#### [Lista de tareas]
1/ Según la reseña sobre Emilia Pérez, ¿en qué año fue premiada El Santo y las mujeres vampiro en el Festival de Cine de Terror de San Sebastián?
2/ Transcribe sin cambios el fragmento de la reseña sobre Emilia Pérez que empieza en "A pesar de mi" y termina en "de la transexualidad.".

#### [Texto proporcionado]
● ● ●
Las nominaciones de Emilia Pérez en los Premios Óscar resultan en una paradoja prácticamente inmejorable, pues permiten retomar la interpretación humorística más popular que surgió cuando El Santo y las mujeres vampiro fue premiada en el Festival de Cine de Terror de San Sebastián en 1962. Se cuenta que los europeos pensaron que una película tan descuidada tenía que ser intencional y, por lo tanto, una joya del cine surrealista mexicano. Algo muy similar me pasó por la cabeza cuando vi Emilia Pérez.
Desde la primera hasta la última escena, es evidente que la película no tiene calidad musical y que las letras de las canciones caen en los lugares más comunes. Los fondos no se asemejan a México, y la coreografía está tan desconectada que cuando apuñalan a un personaje al principio, pensé que era una broma. Incluso en la escena de la guarida del narcotraficante, parece que ni siquiera hicieron el esfuerzo de darle un mínimo de realismo.
Las reseñas ya han señalado que ni el español es mexicano, ni las locaciones ni los actores. La trama apenas es un esbozo de México. Un ejemplo claro es la escena en la que el Manitas acaba de realizarse la operación de cambio de sexo: cubierto de vendas, hinchado y aún con rasgos masculinos. Si el espectador interpretaba que algo había salido mal, lo habría encontrado más creíble que la felicidad inmediata que la película busca transmitir. Deja que el personaje se recupere y lo procese antes de afirmar que es completamente otra persona y que sus crímenes quedan perdonados. Pero no: bastan cuatro años de elipsis para que no haya necesidad de explicaciones.
A pesar de mi dura crítica inicial, la película estuvo a punto de gustarme mucho por su absurdo y tono tragicómico, rozando el surrealismo, con coreografías más cercanas a un performance de arte contemporáneo. La fotografía, aunque de origen francés, me recuerda al trabajo de Emmanuel Lubezki en Birdman. Claro que sería una versión “pirata”, pero suficientemente buena para ganar un Óscar en esta categoría. Siempre y cuando interpretemos que los errores fueron deliberados. Son tantos que no descarto del todo esa teoría, aunque suene a conspiración. Lo único que me devuelve a la realidad es la interpretación de muchos en Estados Unidos y Europa, que consideran esta película una representación fiel y exacta tanto de la violencia en México como de la transexualidad.
● ● ●
(Entradas almacenadas)
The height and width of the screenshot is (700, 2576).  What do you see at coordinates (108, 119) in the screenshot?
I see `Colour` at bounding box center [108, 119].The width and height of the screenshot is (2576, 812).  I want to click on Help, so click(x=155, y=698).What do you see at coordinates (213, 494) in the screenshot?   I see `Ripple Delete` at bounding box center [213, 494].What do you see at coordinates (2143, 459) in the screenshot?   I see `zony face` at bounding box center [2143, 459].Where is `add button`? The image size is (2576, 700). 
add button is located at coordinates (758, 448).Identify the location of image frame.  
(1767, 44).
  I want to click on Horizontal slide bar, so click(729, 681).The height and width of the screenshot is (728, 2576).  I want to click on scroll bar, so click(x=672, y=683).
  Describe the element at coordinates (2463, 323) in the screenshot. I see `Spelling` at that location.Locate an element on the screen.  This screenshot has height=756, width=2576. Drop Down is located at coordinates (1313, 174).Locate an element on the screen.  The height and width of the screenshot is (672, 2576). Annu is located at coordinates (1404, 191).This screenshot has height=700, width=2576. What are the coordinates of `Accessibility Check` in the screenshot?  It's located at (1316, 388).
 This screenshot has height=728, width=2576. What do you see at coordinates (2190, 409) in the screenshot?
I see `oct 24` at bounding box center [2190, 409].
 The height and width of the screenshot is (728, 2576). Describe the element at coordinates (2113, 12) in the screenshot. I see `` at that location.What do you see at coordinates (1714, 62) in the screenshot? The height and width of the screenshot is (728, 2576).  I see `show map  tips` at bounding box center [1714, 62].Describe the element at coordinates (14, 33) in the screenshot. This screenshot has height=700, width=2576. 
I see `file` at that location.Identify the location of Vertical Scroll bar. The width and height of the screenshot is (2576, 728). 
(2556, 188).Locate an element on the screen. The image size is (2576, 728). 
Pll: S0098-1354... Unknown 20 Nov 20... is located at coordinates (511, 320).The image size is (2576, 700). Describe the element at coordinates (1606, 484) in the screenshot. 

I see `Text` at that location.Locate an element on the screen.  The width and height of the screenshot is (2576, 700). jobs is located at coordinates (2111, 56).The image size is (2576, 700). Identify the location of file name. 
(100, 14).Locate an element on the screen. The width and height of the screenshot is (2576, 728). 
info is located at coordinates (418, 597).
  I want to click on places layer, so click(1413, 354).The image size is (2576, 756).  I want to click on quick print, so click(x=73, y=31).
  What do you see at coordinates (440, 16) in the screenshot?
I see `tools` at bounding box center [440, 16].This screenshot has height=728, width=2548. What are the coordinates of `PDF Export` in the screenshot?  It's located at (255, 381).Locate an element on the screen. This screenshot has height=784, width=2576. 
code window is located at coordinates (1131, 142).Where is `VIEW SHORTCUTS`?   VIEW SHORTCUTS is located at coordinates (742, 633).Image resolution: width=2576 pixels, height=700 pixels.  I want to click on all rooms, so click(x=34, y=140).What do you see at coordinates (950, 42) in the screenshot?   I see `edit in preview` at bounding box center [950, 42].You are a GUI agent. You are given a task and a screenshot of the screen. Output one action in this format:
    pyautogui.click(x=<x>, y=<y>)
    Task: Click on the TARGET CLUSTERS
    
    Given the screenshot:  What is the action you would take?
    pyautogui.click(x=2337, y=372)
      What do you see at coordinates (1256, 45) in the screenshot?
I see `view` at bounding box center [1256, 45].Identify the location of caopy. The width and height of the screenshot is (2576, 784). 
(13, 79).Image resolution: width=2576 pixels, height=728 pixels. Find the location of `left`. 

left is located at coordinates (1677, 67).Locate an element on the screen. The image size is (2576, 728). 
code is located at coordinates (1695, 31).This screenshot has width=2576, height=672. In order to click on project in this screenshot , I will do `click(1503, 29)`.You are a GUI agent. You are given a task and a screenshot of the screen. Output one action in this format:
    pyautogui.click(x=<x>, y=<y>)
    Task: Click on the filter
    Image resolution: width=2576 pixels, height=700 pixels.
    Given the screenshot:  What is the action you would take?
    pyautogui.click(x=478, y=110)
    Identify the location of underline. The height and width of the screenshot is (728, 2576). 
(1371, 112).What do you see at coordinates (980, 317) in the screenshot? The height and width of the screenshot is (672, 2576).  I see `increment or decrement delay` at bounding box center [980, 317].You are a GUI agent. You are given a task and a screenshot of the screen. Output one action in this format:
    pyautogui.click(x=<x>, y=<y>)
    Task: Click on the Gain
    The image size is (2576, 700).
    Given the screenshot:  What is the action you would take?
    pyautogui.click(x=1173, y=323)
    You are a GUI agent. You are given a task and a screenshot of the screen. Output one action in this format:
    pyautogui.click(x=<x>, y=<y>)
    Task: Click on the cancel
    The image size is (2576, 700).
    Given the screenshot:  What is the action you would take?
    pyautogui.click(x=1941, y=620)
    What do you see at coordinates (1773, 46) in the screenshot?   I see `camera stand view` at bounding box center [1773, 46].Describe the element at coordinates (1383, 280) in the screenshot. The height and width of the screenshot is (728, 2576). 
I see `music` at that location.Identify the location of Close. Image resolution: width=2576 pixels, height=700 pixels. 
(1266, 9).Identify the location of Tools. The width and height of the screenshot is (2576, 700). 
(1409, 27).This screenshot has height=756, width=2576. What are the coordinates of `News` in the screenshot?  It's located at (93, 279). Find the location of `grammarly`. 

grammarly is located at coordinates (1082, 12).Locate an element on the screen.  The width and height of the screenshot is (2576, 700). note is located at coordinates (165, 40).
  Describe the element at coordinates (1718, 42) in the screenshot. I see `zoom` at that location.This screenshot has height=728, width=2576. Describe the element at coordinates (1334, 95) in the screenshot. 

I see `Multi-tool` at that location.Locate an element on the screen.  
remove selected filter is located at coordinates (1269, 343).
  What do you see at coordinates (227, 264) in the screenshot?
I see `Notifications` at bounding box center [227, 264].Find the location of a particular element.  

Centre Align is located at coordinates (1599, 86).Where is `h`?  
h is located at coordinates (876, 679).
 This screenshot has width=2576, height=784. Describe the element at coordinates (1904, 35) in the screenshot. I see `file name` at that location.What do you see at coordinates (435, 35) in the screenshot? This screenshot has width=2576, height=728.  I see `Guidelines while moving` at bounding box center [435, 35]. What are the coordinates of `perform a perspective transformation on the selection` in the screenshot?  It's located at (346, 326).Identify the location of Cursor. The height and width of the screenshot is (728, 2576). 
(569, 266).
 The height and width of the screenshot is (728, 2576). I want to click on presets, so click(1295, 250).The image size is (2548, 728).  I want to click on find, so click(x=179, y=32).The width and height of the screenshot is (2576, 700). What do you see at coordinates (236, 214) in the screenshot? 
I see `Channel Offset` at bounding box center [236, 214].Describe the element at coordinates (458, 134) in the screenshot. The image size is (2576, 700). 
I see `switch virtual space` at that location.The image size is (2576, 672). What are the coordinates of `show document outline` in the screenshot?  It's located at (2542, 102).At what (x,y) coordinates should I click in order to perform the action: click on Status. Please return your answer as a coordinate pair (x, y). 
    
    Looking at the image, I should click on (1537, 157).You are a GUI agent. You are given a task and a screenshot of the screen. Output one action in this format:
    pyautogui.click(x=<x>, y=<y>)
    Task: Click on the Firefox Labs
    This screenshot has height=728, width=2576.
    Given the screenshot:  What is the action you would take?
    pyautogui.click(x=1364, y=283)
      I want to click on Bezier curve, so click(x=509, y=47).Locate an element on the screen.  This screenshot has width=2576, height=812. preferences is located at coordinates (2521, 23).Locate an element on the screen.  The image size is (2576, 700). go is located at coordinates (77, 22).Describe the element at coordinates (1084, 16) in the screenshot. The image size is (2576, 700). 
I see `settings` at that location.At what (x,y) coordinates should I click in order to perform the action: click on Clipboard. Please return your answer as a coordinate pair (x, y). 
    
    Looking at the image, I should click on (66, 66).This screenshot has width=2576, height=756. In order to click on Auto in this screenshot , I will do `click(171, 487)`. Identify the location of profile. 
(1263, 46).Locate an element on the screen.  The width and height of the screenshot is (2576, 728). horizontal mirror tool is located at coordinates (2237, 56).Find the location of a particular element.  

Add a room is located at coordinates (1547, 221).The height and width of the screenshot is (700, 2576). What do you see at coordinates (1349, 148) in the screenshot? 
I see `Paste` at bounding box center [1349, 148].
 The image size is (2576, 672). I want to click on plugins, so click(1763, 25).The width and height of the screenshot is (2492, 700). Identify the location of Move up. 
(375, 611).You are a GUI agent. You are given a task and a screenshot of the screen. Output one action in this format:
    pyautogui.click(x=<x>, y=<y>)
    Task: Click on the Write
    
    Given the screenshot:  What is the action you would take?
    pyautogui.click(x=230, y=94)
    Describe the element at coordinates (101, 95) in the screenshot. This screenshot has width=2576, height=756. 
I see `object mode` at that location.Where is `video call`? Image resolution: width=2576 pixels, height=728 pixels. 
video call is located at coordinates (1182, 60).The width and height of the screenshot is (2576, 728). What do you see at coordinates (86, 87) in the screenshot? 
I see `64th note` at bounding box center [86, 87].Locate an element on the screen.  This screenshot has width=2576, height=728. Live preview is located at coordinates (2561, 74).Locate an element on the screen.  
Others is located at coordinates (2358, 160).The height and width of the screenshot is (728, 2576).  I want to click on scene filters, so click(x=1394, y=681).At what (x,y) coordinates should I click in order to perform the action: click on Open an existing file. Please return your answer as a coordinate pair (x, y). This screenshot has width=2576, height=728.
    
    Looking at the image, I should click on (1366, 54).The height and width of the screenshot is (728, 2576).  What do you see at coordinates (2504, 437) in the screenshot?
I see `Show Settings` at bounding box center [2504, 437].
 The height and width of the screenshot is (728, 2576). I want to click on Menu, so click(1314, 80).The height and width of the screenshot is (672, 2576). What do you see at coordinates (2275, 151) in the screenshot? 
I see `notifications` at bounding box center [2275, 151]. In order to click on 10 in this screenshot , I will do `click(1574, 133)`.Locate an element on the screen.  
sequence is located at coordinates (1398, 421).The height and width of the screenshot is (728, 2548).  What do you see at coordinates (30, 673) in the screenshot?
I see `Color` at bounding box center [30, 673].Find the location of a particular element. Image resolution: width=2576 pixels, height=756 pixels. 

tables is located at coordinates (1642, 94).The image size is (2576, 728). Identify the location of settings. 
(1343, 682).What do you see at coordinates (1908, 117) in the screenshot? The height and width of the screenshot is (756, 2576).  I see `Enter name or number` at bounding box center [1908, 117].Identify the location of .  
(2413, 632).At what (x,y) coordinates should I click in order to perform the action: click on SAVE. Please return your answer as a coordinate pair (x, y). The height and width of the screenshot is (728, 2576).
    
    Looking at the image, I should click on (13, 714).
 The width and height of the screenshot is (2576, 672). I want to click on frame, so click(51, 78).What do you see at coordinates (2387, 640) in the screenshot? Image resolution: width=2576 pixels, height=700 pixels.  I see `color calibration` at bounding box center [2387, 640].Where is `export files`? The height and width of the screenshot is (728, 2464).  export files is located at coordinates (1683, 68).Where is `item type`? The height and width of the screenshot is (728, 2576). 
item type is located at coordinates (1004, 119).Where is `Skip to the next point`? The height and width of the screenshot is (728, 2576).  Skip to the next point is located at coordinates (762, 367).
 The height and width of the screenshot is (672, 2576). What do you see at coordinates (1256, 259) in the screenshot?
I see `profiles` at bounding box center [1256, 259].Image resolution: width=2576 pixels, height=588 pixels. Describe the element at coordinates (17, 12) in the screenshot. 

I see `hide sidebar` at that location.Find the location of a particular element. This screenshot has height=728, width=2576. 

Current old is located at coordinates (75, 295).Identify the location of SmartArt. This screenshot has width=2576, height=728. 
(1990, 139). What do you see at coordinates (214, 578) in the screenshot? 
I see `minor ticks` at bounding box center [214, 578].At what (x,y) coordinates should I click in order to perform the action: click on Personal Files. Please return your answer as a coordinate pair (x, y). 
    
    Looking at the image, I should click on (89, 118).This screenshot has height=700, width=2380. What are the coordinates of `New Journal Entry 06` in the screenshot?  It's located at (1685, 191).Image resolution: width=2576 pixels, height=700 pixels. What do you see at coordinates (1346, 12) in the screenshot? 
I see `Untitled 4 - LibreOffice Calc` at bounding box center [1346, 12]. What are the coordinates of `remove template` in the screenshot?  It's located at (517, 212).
● ● ●
#### [Conjunto de respuestas]
1/ En 1962.

2/
A pesar de mi dura crítica inicial, la película estuvo a punto de gustarme mucho por su absurdo y tono tragicómico, rozando el surrealismo, con coreografías más cercanas a un performance de arte contemporáneo. La fotografía, aunque de origen francés, me recuerda al trabajo de Emmanuel Lubezki en Birdman. Claro que sería una versión “pirata”, pero suficientemente buena para ganar un Óscar en esta categoría. Siempre y cuando interpretemos que los errores fueron deliberados. Son tantos que no descarto del todo esa teoría, aunque suene a conspiración. Lo único que me devuelve a la realidad es la interpretación de muchos en Estados Unidos y Europa, que consideran esta película una representación fiel y exacta tanto de la violencia en México como de la transexualidad.